看着将晓的泛着鱼肚白的天空,他想着,颜儿等会儿要起床了,不能让她知道我在外面坐了一晚,否则又要叽叽喳喳说个不停了,我头疼。
一夜无忧,一夜无眠……
不出所料,楚夕颜起床的第一件事就是找哥哥,当推开楚流云的房门看见他好好的躺在床上的时候,又放心的轻手轻脚的关上门出了屋子。
要说她不担心那不是真的,无论掩饰的多么好,她都知道昨天晚上她睡着后他一定是喝了酒的,可是她不能阻止,情绪压抑了太久的人需要一个发泄点,而喝酒,是一个不会伤害到他自己的方式。
不自觉的溢出了一声叹息,想了想,还是决定去厨房给他煮醒酒汤。
楚夕颜走后,原本躺在床上闭着眼睛的楚流云突然睁开了双眸,只是没有动,无言的笑笑,又闭上了眼,这次,却是真的睡着了。
其间楚夕颜又进来过一次,只是望着哥哥那睡着的容颜,浓密的长睫像是画上去的一样,就算是睡着了也是那样的好看,也如沉睡着的单纯的孩童,那样的无害和不设防,便舍不得叫醒他了,只好端着正冒着热气的醒酒汤返回了厨房。
这一觉,却睡到了吃中饭的时候,本来想哥哥多睡一会儿的楚夕颜也忍受不了了,人总不能不吃饭嘛,没办法,只能又端着醒酒汤敲响了楚流云的房门:“哥哥,你起来了吗?”
“嗯,进来吧。”楚流云那带着慵懒的语气从房里传出来,看样子应是刚睡醒的样子。
推开门,就看见楚流云在穿外衣,不同于昨天那件白的不染纤尘的月白锦袍,是一件水云锻的冰蓝色丝质锦袍,他飘然出尘的气质在衣服的衬托下更甚,仿佛是不食人间烟火的谪仙。

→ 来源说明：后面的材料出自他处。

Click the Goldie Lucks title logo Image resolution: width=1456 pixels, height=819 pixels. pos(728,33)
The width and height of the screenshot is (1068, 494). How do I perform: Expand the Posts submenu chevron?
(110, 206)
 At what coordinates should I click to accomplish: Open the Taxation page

“哥哥,喝碗汤吧,补身体哦。”还特意把补身体三个字拖的很长,像是在挪榆报复昨天晚上楚流云用计逼她喝汤一般。
她没有提他昨天晚上喝酒,也没有强调这是醒酒汤,强忍着心中的无奈,笑着说:“快点啊,等下吃饭了。”
楚流云端过那碗热了许多遍的醒酒汤,慢慢的喝着,即使她不说,他也知道这碗汤在叫醒他之前又热过一遍,温度是那样的适中,不烫也不凉。
吃过午饭,楚夕颜就没有再管他了,拿着一把小锄头和几包随身带着的花种,去了竹林边。
而楚流云,看着生气不理他的颜儿,无奈的进屋拿出一把瑶琴,是从颜儿的浅音阁带出来的——焦尾琴,这是她十三岁生日的时候他送的。